BRIEF:
Keeping each line exactly as it is, output all of the records.

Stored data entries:

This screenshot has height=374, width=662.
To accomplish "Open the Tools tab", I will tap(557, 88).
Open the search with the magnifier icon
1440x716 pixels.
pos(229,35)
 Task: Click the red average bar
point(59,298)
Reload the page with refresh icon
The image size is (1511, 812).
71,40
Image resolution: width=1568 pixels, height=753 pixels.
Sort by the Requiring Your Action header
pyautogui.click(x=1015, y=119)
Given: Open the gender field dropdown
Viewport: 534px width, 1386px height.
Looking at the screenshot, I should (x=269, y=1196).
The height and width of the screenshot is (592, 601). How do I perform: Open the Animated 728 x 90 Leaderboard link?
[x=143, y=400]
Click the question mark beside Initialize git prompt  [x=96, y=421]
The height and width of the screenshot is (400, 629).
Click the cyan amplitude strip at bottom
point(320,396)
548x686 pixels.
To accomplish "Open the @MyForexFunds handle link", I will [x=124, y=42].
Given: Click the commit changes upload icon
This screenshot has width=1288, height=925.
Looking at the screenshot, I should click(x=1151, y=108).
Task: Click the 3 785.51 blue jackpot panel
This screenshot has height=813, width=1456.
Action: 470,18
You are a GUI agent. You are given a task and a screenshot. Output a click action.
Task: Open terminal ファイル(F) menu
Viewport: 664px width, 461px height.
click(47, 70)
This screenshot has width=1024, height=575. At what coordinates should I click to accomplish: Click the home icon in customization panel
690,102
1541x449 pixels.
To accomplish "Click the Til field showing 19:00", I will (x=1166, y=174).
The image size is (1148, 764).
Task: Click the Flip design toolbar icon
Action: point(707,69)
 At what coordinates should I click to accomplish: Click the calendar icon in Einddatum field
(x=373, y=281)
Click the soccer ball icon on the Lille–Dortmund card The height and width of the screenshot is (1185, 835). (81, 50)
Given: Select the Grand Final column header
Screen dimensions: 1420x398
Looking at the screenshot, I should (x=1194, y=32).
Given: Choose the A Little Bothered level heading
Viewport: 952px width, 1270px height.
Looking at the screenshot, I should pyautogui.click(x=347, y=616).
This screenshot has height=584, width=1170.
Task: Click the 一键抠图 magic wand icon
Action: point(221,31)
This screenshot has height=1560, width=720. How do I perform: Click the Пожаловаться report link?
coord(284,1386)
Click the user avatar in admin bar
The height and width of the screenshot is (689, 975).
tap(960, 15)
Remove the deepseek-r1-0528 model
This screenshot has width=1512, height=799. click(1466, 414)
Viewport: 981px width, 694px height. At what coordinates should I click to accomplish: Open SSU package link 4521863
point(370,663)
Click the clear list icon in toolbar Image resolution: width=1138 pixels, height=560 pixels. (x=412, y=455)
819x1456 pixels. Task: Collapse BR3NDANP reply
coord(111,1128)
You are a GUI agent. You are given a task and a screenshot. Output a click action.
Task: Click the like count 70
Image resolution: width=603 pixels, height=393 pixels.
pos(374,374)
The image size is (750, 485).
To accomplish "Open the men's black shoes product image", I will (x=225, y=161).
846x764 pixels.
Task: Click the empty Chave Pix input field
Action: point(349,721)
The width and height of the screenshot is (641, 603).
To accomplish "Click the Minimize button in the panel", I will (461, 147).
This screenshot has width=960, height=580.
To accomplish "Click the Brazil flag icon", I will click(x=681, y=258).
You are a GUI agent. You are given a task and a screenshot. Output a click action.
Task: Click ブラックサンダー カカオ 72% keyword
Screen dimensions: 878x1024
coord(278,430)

ANSWER SECTION:
This screenshot has height=374, width=662.
To accomplish "Open the Tools tab", I will tap(557, 88).
Open the search with the magnifier icon
1440x716 pixels.
pos(229,35)
 Task: Click the red average bar
point(59,298)
Reload the page with refresh icon
The image size is (1511, 812).
71,40
Image resolution: width=1568 pixels, height=753 pixels.
Sort by the Requiring Your Action header
pyautogui.click(x=1015, y=119)
Given: Open the gender field dropdown
Viewport: 534px width, 1386px height.
Looking at the screenshot, I should (x=269, y=1196).
The height and width of the screenshot is (592, 601). How do I perform: Open the Animated 728 x 90 Leaderboard link?
[x=143, y=400]
Click the question mark beside Initialize git prompt  [x=96, y=421]
The height and width of the screenshot is (400, 629).
Click the cyan amplitude strip at bottom
point(320,396)
548x686 pixels.
To accomplish "Open the @MyForexFunds handle link", I will [x=124, y=42].
Given: Click the commit changes upload icon
This screenshot has width=1288, height=925.
Looking at the screenshot, I should click(x=1151, y=108).
Task: Click the 3 785.51 blue jackpot panel
This screenshot has height=813, width=1456.
Action: 470,18
You are a GUI agent. You are given a task and a screenshot. Output a click action.
Task: Open terminal ファイル(F) menu
Viewport: 664px width, 461px height.
click(47, 70)
This screenshot has width=1024, height=575. At what coordinates should I click to accomplish: Click the home icon in customization panel
690,102
1541x449 pixels.
To accomplish "Click the Til field showing 19:00", I will (x=1166, y=174).
The image size is (1148, 764).
Task: Click the Flip design toolbar icon
Action: point(707,69)
 At what coordinates should I click to accomplish: Click the calendar icon in Einddatum field
(x=373, y=281)
Click the soccer ball icon on the Lille–Dortmund card The height and width of the screenshot is (1185, 835). (81, 50)
Given: Select the Grand Final column header
Screen dimensions: 1420x398
Looking at the screenshot, I should (x=1194, y=32).
Given: Choose the A Little Bothered level heading
Viewport: 952px width, 1270px height.
Looking at the screenshot, I should pyautogui.click(x=347, y=616).
This screenshot has height=584, width=1170.
Task: Click the 一键抠图 magic wand icon
Action: point(221,31)
This screenshot has height=1560, width=720. How do I perform: Click the Пожаловаться report link?
coord(284,1386)
Click the user avatar in admin bar
The height and width of the screenshot is (689, 975).
tap(960, 15)
Remove the deepseek-r1-0528 model
This screenshot has width=1512, height=799. click(1466, 414)
Viewport: 981px width, 694px height. At what coordinates should I click to accomplish: Open SSU package link 4521863
point(370,663)
Click the clear list icon in toolbar Image resolution: width=1138 pixels, height=560 pixels. (x=412, y=455)
819x1456 pixels. Task: Collapse BR3NDANP reply
coord(111,1128)
You are a GUI agent. You are given a task and a screenshot. Output a click action.
Task: Click the like count 70
Image resolution: width=603 pixels, height=393 pixels.
pos(374,374)
The image size is (750, 485).
To accomplish "Open the men's black shoes product image", I will (x=225, y=161).
846x764 pixels.
Task: Click the empty Chave Pix input field
Action: point(349,721)
The width and height of the screenshot is (641, 603).
To accomplish "Click the Minimize button in the panel", I will (461, 147).
This screenshot has width=960, height=580.
To accomplish "Click the Brazil flag icon", I will click(x=681, y=258).
You are a GUI agent. You are given a task and a screenshot. Output a click action.
Task: Click ブラックサンダー カカオ 72% keyword
Screen dimensions: 878x1024
coord(278,430)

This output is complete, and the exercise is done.